*WHAT IS REQUIRED*
Every line of the entries below from the one containing "ΔΙΕΘΝΗ (391, 34)" to the one containing "June. 2, 2023 (757, 632)", both ends included, must be written out exactly. No other line belongs in the answer.

*** Begin section ***

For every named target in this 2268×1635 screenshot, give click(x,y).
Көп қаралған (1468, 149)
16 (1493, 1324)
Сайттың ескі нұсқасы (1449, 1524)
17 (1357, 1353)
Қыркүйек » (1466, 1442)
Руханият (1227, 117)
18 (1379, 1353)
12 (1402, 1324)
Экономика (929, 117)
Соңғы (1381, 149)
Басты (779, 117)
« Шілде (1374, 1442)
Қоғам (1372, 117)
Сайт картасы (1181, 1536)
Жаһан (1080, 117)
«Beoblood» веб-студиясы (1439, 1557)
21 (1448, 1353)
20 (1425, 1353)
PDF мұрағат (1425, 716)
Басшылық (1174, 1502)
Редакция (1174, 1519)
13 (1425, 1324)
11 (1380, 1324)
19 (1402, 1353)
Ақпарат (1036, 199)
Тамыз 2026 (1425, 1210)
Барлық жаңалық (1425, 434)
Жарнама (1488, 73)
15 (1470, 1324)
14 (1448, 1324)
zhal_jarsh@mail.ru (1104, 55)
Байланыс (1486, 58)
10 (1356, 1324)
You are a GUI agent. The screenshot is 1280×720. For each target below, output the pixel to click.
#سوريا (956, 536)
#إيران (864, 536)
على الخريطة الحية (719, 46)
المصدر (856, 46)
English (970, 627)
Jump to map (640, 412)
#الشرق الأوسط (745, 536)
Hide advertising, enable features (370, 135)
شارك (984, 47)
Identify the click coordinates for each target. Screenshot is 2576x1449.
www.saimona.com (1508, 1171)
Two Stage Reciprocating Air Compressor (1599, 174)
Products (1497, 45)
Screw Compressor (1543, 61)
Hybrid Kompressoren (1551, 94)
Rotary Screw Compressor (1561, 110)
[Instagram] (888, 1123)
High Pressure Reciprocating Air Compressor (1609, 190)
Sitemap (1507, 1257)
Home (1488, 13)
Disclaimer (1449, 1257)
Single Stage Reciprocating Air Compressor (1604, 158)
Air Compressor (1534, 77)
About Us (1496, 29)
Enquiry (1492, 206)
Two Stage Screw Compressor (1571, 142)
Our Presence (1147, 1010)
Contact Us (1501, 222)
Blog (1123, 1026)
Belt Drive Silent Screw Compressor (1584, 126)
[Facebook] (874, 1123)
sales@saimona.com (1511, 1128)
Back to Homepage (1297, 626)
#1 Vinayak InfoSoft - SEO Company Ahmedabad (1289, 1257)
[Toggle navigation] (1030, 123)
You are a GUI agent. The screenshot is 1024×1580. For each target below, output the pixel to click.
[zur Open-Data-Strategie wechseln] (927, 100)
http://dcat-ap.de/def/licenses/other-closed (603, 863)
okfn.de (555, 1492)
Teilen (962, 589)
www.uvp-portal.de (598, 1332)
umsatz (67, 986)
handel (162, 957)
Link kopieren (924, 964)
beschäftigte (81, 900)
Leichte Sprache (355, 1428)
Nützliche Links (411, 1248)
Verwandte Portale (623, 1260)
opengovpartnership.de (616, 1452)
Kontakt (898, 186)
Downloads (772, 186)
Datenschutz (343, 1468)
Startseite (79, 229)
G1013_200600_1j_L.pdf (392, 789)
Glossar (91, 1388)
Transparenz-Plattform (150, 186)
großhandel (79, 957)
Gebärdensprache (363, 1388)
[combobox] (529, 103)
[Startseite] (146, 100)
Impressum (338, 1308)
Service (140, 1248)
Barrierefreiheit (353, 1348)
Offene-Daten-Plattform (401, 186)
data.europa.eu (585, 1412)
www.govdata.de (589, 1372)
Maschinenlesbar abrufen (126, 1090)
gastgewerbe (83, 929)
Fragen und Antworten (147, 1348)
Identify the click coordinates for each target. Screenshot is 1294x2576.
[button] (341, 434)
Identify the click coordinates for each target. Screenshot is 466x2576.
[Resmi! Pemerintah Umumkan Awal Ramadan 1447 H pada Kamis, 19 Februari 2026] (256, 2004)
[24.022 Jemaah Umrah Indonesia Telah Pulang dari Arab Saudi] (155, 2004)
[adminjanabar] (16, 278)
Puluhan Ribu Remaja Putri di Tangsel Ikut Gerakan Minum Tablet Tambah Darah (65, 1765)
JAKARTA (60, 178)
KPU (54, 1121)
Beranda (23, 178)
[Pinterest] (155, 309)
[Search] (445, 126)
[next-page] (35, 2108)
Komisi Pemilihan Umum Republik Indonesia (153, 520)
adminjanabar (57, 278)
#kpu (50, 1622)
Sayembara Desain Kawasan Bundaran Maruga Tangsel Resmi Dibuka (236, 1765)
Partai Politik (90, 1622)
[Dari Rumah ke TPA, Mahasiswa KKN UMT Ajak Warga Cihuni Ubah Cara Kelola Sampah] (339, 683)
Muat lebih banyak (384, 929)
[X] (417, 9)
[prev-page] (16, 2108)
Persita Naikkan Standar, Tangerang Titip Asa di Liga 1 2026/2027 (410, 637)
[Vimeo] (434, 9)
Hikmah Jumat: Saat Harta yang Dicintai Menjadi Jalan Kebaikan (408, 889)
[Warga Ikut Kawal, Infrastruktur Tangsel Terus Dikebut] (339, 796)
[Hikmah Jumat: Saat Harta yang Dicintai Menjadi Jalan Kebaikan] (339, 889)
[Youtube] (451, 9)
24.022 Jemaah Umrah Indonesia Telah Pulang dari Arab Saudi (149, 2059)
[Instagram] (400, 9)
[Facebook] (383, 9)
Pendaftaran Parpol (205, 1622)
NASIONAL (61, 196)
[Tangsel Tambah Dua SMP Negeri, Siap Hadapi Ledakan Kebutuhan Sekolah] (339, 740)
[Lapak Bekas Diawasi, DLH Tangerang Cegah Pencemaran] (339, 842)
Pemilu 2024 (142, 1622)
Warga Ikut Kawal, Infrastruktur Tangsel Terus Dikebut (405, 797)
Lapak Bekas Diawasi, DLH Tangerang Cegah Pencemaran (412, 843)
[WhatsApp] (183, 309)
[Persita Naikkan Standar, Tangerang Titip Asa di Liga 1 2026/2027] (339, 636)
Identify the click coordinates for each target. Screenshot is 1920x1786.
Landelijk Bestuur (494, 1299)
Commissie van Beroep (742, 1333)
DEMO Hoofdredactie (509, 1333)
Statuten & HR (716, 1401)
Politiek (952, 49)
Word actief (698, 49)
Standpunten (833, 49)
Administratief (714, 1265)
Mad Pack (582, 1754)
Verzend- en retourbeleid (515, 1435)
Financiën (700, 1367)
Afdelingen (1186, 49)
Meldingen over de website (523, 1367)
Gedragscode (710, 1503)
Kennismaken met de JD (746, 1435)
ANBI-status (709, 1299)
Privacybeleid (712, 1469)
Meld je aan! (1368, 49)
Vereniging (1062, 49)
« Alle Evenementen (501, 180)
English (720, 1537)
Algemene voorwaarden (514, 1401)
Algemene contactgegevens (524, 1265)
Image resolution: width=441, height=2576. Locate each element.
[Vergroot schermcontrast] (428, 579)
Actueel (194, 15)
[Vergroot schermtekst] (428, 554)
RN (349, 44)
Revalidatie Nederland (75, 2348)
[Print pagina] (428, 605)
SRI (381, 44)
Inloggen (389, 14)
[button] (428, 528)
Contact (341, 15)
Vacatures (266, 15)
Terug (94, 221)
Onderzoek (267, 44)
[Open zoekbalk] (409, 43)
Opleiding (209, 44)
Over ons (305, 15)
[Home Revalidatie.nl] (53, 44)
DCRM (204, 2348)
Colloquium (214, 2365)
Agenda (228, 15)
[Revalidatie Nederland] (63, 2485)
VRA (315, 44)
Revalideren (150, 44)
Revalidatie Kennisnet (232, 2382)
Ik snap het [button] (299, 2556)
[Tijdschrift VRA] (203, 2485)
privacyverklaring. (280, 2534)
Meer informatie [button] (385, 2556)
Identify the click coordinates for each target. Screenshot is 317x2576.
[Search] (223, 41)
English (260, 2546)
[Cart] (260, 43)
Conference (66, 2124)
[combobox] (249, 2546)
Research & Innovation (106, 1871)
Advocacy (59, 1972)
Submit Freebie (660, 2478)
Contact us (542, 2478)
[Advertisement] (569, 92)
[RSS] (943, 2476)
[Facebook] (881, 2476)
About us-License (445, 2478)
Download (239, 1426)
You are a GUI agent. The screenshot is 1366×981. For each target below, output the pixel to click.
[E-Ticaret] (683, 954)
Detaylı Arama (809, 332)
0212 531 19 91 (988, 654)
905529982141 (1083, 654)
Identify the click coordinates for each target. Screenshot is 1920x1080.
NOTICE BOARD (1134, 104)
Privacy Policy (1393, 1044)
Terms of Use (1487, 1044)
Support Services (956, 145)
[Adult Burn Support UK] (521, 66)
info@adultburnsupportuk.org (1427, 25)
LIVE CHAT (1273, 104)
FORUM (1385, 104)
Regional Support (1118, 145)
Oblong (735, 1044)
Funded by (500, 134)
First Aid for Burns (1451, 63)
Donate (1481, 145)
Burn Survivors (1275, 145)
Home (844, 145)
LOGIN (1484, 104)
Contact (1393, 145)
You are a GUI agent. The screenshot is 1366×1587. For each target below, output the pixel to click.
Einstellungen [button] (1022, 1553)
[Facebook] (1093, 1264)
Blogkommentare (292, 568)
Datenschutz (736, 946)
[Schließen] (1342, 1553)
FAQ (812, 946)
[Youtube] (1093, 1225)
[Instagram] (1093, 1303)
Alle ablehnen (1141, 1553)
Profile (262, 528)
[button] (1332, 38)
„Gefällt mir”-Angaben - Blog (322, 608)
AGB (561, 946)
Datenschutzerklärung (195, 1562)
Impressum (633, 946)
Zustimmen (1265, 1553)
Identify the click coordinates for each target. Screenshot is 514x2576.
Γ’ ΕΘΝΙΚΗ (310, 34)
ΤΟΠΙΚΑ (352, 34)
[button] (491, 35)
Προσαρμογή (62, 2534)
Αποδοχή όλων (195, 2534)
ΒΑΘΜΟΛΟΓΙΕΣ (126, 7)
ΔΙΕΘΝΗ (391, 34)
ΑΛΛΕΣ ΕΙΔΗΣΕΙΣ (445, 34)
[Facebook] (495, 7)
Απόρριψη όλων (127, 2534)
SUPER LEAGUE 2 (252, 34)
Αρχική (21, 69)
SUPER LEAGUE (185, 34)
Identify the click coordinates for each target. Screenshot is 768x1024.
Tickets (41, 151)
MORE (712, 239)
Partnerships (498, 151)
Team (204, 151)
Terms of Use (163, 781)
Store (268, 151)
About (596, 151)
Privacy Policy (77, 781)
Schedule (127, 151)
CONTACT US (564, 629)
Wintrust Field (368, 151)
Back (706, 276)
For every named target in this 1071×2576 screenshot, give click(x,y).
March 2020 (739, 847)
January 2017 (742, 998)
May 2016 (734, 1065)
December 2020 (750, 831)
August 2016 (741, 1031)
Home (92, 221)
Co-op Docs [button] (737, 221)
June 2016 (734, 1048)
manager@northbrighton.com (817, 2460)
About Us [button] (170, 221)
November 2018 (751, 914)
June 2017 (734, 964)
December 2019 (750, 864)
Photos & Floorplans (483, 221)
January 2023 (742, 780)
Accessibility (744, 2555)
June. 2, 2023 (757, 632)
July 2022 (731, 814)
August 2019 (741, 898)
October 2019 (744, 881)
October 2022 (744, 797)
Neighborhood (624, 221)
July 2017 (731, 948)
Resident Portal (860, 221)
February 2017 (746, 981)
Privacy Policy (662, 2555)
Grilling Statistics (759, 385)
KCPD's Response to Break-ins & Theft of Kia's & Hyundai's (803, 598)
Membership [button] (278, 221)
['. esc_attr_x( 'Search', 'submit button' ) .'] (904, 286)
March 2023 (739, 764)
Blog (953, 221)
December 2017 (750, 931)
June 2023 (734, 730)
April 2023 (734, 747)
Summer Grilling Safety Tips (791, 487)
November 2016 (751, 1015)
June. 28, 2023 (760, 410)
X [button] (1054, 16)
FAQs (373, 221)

*** End section ***

*EXERCISE ANSWER*
ΔΙΕΘΝΗ (391, 34)
ΑΛΛΕΣ ΕΙΔΗΣΕΙΣ (445, 34)
[Facebook] (495, 7)
Απόρριψη όλων (127, 2534)
SUPER LEAGUE 2 (252, 34)
Αρχική (21, 69)
SUPER LEAGUE (185, 34)
Identify the click coordinates for each target. Screenshot is 768x1024.
Tickets (41, 151)
MORE (712, 239)
Partnerships (498, 151)
Team (204, 151)
Terms of Use (163, 781)
Store (268, 151)
About (596, 151)
Privacy Policy (77, 781)
Schedule (127, 151)
CONTACT US (564, 629)
Wintrust Field (368, 151)
Back (706, 276)
For every named target in this 1071×2576 screenshot, give click(x,y).
March 2020 (739, 847)
January 2017 (742, 998)
May 2016 (734, 1065)
December 2020 (750, 831)
August 2016 (741, 1031)
Home (92, 221)
Co-op Docs [button] (737, 221)
June 2016 (734, 1048)
manager@northbrighton.com (817, 2460)
About Us [button] (170, 221)
November 2018 (751, 914)
June 2017 (734, 964)
December 2019 (750, 864)
Photos & Floorplans (483, 221)
January 2023 (742, 780)
Accessibility (744, 2555)
June. 2, 2023 (757, 632)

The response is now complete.